Transformer function to plot. Seaborn prefers long
format for the data so that will be done inside here.
This is agnostic to whatever partition is coming in.
"""
# the input DataFrame is already partitioned
title = df[key_col].iloc[0]
file_path = f"{title}-plot.svg"\
.replace(" ", "-")\
.replace(",", "-")
# reshaping to long format for seaborn
_df = pd.melt(df[["date","confirmed","death"]], ['date'])
fig = plt.figure(figsize=(8,6))
sns.lineplot(x='date', y='value', hue='variable', data=_df)
plt.ylabel('Count', fontsize=10)
plt.xlabel('Date', fontsize=10)
plt.title(f"Count Over Time for {title}", fontsize=10)
plt.savefig(file_path, format="svg")
plt.close()
return pd.DataFrame({'key': [title], 'path': [file_path]})

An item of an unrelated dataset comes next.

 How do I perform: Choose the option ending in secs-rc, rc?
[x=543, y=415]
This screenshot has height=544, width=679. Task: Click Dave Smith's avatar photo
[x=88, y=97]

def render_all(df:Iterable[Dict[str,Any]]) -> None:
for row in df:
display(SVG(filename=row["path"]))
Now let’s first test it using the NativeExecutionEngine
on a small data set like before.
%%fsql
data = LOAD "/tmp/covid19.parquet"
SELECT * WHERE key = 'Adams, Mississippi, US'
TRANSFORM PREPARTITION BY key PRESORT date USING plotter(key_col="key")
OUTPUT USING render_all
Noticed the partitioning statement that was used. PREPARTITION BY
takes in a column to be used in creating the partitions. The partition can be on the city or state. These partitioned DataFrames are then independently passed to the plotter
function, and the output is then collected after. Partitioning by state will run plotter
once for each state.
The next thing to note is the PRESORT
. Seaborn automatically sorts the x-value of the plot, but to be sure that the values are in chronological order, we can apply a PRESORT
as the data is being partitioned so that it is already ordered by the time the transformer
is applied.
Visualize with Spark#
We only want to draw charts for the top 3 states with highest death numbers. In the following code, we will first find the top 3 states, then use SEMI JOIN
to filter the dataset, and use the transformer to plot.
%%fsql spark
data = LOAD "/tmp/covid19.parquet"
top3 =
SELECT state, SUM(death) AS death
FROM data GROUP BY state
ORDER BY death DESC LIMIT 3 PERSIST
data =
SELECT *
FROM data
LEFT SEMI JOIN top3
ON data.state = top3.state
WHERE date > '2020-04-01'
agg = SELECT state, date, SUM(confirmed) AS confirmed, SUM(death) AS death
FROM data
GROUP BY state, date
-- this will use the last dataframe by default
TRANSFORM PREPARTITION BY state USING plotter(key_col="state")
OUTPUT USING render_all
Productionizing#
In order to bring this to production, all we have to do is pass the SQL code into the fsql
function. To run this on Spark, pass the SparkExecutionEngine
to the run method.
from fugue_sql import fsql
query = """
data = LOAD "/tmp/covid19.parquet"
top3 =
SELECT state, SUM(death) AS death
FROM data GROUP BY state
ORDER BY death DESC LIMIT 3 PERSIST
PRINT
"""
fsql(query).run(SparkExecutionEngine)
state | death | |
---|---|---|
0 | New York | 1690428 |
1 | New Jersey | 558989 |
2 | Massachusetts | 301008 |
DataFrames()
Summary#
In this example we have shown how FugueSQL can be used as the primary language for data analysis workflows. We were able to write our code by focusing on the partition level. When we were ready to apply it to a bigger dataset, all we had to do was specify the SparkExecutionEngine
. Fugue allows users to specify the execution engine by changing one line of code.
FugueSQL is compatible with ANSI SQL, but it has enhancements that make it capable of describing computation workflows. Here we showed the variable assignment and additional keywords like PERSIST
, PREPARTITION
and TRANSFORM
that allow FugueSQL to utilize Python functions and the Spark engine.